Breastfeeding in a sling takes some practice, but it can be used to go out of the house, look after older children or even do a little household chores. nine0005

The sling is also useful if the baby does not like to lie down or is often attached to the breast. Lindsey, a mother of two in the US, notes: “I used the carrier frequently for both of my children. When we were out, I tied the sarong around my neck and covered the carrier with it. Under such a cape, the baby can eat as much as he wants until he falls asleep.

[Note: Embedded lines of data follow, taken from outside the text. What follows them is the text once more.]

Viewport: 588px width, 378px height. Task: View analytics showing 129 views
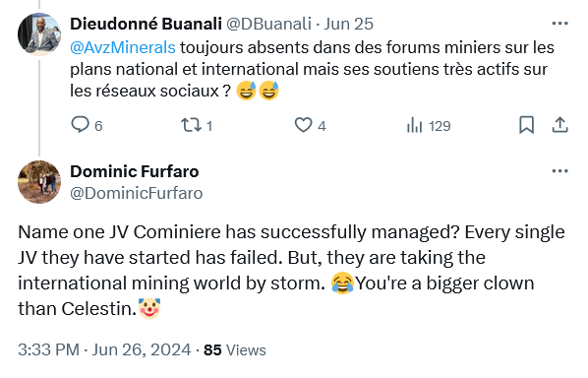pos(429,126)
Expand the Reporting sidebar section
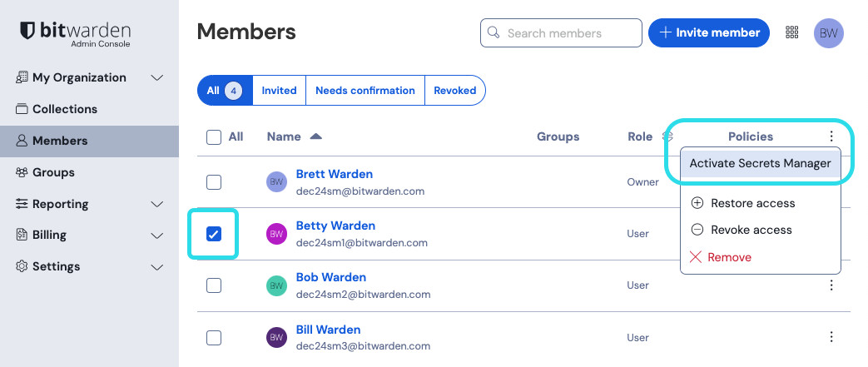This screenshot has width=868, height=367. (x=156, y=204)
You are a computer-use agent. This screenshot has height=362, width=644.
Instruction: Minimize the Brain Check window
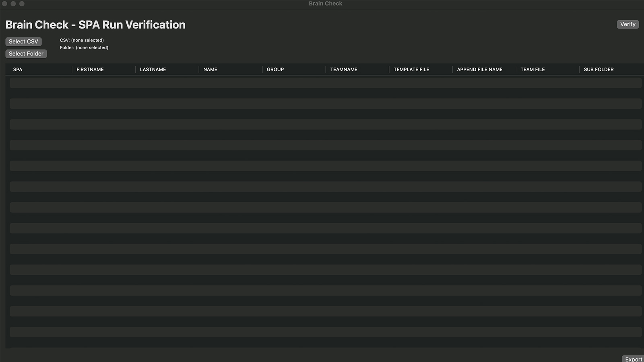pos(13,4)
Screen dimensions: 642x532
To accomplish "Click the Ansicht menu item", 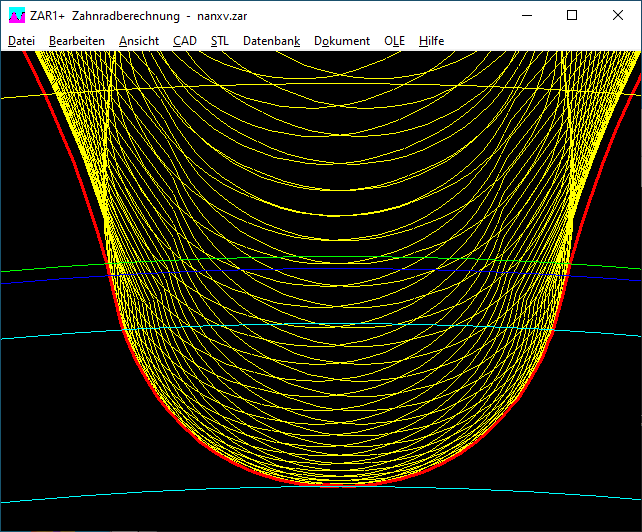I will (138, 41).
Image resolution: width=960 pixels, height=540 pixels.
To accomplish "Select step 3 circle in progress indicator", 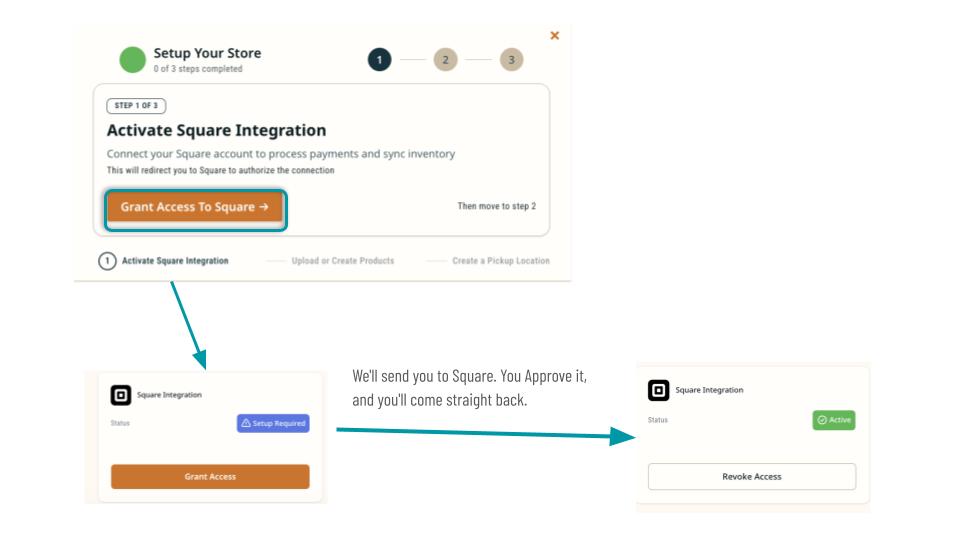I will click(512, 59).
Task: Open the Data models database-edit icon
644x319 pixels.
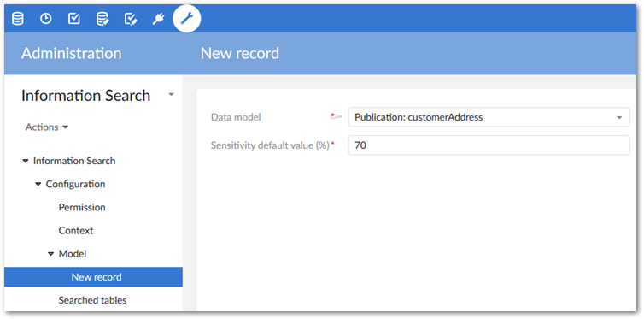Action: [x=102, y=19]
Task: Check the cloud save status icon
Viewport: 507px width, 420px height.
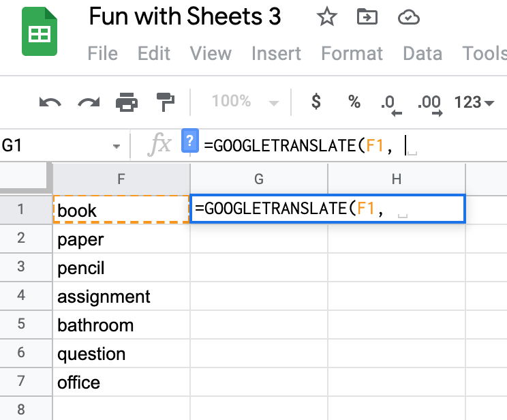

This breastfeeding position is best when the baby is already good at breastfeeding and can hold its head up by itself. Any slings are suitable for breastfeeding, including elastic and rings, as well as carrying bags. Whatever option you choose, the main thing is that you can always see the face of the child, and his chin does not rest against his chest. nine0005

10. Double hand-held breastfeeding

Double hand-held breastfeeding (or “double-ball grab”) is great for mothers of twins—you can breastfeed both at the same time, while keeping your arms relatively free. 4 When feeding in this position, it is advisable to use a special pillow for breastfeeding twins, especially at first. It will provide extra support and help keep both babies in the correct position, as well as reduce the burden on the abdomen if you had a caesarean section. In addition, the hands are freer, and if necessary, you can deal with one child without interfering with the second. nine0005

“My twins were born very tiny and had to be fed every two hours at any time of the day or night. Very soon it became clear: if I want to do anything besides feeding, I need to feed them both at the same time, - says Emma, ​​mother of two children from the UK. “I breastfed them two by hand using a breastfeeding pillow.”

Other comfortable positions for breastfeeding twins are two criss-cross cradles, one baby in the cradle and the other close at hand, reclining feeding or sitting upright (one baby on one side, the other on the other). nine0005

11. Breastfeeding in the “arm-supported” or “dancer's-arm” position

muscle tone (which is typical for premature babies, children suffering from various diseases or Down syndrome), try supporting his head and your chest at the same time. 4 Grab your chest with your palm underneath so that your thumb is on one side and all the other fingers are on the other. Move your hand slightly forward so that your thumb and forefinger form a "U" just in front of your chest. With the other three fingers, continue to support the chest. With your thumb and forefinger, hold the baby's head while feeding so that his chin rests on the part of the palm between them, your thumb gently holds the baby on one cheek, and your index finger on the other. So the baby gets excellent support, and you can control his position and see if he is holding his breast. nine0005


1 Colson SD et al. Optimal positions for the release of primitive neonatal reflexes stimulating breastfeeding. Early Hum Dev . 2008;84(7):441-449. - Colson S.D. et al., "Optimal Positions for Provoking Primitive Innate Reflexes to Induce Breastfeeding." Early Hume Dev. 2008;84(7):441-449.

2 UNICEF UK BFHI [ Internet ]. Off to the best start ; 2015 [ cited 2018 Feb ]. - UNICEF UK, Baby-Friendly Hospital Initiative, Start the Best You Can [Internet]. 2015 [cited February 2018].

3 Cadwell K. Latching - On and Suckling of the Healthy Term Neonate: Breastfeeding Assessment.